I didn't know that Yukawa tried to describe gravity this way. If he did, then he was wrong. But I suspect there's more to it. Surely he knew that the nonrelativistic potential for gravity was an inverse linear (m=0) potential, aka Newton! He might have been suggesting that the massless graviton generated the Newtonian potential in analogy to how the photon generates the Coulomb potential (which it does). But I think that idea goes back before Yukawa. Although maybe it was his idea. I don't know.

It is correct that the graviton, a massless excitation of the "quantum gravity field," does describe gravity. Non-relativistic expansions of the graviton exchange force do generate the Newtonian potential, so that's that.

18. Dec 26, 2007

### malawi_glenn

"But i'll still critise nuclear physicist not to explain which force uses which mechanism. They keep confusing my mind when they say smthg anyhow. "

Calm down :)

19. Dec 26, 2007

### blechman

I should mention, BTW, for all those listening, that when a nuclear physicist says "Yuakwa forces", he or she is referring to the PION exchange and the *STRONG* nuclear force. I have never heard of nuclear physicists referring to the weak nuclear force as a Yukawa interaction:

1) *Technically* the WNF is not a Yukawa interaction, since the W and Z bosons are spin 1, and Yukawa implicitly assumes that the mediating particle is spin 0. This is a nit-picky technicality, I'll grant you, but...

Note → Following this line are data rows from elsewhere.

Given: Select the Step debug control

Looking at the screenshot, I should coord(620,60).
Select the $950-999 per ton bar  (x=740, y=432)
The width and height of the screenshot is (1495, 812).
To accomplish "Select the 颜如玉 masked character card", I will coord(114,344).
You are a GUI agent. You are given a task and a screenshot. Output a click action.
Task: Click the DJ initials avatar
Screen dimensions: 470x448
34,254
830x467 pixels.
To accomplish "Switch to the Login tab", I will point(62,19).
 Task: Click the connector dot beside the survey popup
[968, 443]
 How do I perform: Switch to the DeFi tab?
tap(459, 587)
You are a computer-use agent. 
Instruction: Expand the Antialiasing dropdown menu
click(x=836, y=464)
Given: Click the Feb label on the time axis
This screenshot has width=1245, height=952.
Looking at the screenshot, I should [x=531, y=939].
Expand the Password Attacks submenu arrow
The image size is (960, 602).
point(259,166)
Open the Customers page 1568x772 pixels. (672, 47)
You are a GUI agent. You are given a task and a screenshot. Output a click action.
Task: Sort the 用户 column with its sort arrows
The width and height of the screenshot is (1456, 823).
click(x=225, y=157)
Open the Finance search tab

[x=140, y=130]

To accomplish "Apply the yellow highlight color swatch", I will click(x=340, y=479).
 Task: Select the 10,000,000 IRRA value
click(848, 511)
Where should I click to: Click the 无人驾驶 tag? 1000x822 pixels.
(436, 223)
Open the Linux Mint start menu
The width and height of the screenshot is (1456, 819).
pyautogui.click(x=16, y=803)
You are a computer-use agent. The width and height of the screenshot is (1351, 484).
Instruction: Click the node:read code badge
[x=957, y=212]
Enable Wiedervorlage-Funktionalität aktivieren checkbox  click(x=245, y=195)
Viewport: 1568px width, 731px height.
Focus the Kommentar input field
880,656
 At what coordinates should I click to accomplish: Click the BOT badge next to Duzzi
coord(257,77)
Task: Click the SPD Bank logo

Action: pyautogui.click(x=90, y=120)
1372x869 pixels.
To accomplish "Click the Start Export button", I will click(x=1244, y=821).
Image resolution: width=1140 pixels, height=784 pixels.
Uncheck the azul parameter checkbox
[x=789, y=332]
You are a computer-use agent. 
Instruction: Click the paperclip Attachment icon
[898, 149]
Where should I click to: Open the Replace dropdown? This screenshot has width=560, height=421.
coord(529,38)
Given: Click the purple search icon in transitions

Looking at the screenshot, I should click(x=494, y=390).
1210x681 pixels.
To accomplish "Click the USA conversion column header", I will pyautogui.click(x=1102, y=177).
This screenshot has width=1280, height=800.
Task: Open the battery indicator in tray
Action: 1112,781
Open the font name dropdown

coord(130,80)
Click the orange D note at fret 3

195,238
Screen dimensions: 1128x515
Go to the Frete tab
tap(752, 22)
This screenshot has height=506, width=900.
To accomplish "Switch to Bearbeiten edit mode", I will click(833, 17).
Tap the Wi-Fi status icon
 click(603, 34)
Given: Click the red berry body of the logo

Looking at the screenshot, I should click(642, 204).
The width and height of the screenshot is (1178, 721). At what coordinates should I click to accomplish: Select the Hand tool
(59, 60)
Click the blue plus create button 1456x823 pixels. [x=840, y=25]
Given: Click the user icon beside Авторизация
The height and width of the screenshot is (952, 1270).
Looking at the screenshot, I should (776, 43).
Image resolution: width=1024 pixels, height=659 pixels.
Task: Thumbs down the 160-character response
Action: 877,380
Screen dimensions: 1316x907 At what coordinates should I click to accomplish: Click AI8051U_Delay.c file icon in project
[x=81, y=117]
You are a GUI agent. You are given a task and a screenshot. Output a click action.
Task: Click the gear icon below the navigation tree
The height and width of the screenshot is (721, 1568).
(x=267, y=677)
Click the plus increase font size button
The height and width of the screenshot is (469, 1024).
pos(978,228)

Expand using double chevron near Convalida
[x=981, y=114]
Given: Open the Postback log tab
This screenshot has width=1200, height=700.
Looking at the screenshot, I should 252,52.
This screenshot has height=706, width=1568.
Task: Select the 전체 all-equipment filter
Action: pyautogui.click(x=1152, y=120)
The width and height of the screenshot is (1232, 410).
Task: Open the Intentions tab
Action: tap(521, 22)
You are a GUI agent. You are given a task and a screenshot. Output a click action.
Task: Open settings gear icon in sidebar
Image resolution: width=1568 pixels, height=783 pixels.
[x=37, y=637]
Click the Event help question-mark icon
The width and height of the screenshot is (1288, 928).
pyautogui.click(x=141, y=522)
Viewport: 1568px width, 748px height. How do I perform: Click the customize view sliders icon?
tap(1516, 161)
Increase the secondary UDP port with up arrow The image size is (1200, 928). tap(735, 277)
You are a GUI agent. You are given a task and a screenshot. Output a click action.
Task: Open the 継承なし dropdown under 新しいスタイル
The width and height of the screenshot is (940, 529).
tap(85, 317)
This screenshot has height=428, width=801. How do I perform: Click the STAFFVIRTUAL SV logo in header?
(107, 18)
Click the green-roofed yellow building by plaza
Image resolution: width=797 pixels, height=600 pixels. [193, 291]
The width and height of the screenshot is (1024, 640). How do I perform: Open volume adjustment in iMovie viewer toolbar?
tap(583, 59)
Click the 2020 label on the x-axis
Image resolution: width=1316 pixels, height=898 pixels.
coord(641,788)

2) In order to resolve the Yukawa-nature (exponential potential) coming from a W or Z boson exchange, you have to be able to probe a distances smaller than roughly 1 am (attometer) which is $10^{-3}$ fm. These scales are beyond "nuclear physics" scales, and have no business in "nuclear physics;" this is where us "particle physicists" can shine!

Anyway, when nuclear physicists want to talk about the WNF, they use the Fermi Theory to do it (a contact interaction between 4 fermions, for those that are not familiar). This is a *very* different universality class from the Yukawa theories. Roughly speaking: nuclear physicists cannot resolve the "exchanged boson" that mediates the WNF, although they can do it for the SNF (the pion).

BTW: I made some rather grandiose claims about what nuc physicists will and will not say. Not being a true nuclear physicist myself, I hope that no one thinks that presumptuous!

Last edited: Dec 26, 2007
20. Dec 27, 2007

### malawi_glenn

blechman: I think it depends on who you ask (age) and in what field they are in. Nuclear physics is a big field today. Span from mesons to nuclear power.